- [Dataset content]
- - - - - - -
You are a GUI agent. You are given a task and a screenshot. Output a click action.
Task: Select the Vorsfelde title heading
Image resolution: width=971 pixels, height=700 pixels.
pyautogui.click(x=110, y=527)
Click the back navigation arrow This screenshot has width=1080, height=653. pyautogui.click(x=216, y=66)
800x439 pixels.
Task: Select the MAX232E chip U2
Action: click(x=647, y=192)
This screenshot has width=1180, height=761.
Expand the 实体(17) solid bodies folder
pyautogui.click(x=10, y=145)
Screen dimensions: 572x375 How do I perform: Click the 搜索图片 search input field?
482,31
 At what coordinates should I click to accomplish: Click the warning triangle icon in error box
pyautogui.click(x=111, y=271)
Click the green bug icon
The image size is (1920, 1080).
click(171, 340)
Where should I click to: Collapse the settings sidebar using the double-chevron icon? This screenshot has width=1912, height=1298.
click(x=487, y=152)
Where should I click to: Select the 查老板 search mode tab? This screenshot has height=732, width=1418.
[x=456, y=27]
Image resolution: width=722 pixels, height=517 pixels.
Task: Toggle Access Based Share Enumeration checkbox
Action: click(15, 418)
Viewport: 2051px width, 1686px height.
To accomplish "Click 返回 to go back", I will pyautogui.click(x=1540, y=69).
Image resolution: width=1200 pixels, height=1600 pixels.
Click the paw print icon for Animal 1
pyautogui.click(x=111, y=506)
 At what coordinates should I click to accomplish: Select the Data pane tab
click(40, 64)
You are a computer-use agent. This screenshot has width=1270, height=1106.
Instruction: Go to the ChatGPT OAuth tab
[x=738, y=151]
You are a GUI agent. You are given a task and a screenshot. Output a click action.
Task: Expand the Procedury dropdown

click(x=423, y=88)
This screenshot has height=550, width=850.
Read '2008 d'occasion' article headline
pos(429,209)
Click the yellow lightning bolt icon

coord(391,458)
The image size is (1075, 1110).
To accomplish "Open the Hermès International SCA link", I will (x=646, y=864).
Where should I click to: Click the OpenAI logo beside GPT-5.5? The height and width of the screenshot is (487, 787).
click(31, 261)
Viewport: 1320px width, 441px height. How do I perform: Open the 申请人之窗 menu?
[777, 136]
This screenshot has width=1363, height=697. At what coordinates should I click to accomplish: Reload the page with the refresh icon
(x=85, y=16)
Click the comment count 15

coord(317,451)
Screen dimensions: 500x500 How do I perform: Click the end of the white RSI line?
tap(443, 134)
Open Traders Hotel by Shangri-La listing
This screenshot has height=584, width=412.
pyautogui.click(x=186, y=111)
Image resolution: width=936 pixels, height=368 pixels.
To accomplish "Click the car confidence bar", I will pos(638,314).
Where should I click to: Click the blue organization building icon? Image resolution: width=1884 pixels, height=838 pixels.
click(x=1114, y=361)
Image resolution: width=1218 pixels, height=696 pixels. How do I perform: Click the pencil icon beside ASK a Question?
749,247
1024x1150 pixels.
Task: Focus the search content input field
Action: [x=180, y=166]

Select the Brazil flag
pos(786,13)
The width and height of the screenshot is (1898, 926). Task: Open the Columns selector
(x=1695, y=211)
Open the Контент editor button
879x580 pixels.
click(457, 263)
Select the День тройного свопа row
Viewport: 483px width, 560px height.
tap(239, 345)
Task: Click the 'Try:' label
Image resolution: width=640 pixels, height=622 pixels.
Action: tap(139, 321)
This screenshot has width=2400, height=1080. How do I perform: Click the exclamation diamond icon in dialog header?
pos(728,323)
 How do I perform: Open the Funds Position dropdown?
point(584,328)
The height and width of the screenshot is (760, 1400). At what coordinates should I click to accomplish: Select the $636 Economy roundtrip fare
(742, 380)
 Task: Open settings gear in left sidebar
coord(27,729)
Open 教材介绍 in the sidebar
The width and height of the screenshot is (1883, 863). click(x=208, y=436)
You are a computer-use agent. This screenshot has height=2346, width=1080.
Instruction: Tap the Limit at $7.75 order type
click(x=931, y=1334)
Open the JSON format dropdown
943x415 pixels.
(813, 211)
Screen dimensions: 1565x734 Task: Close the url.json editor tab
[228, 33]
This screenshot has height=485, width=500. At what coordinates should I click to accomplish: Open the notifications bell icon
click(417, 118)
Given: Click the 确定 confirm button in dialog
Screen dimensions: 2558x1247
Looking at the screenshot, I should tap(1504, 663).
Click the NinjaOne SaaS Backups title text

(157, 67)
- - - - - - -
- [To do] Write out again, exactly, the line containing "This screenshot has height=485, width=500." and every later line of the records. Omit the rest.

- [Reply]
This screenshot has height=485, width=500. At what coordinates should I click to accomplish: Open the notifications bell icon
click(417, 118)
Given: Click the 确定 confirm button in dialog
Screen dimensions: 2558x1247
Looking at the screenshot, I should tap(1504, 663).
Click the NinjaOne SaaS Backups title text

(157, 67)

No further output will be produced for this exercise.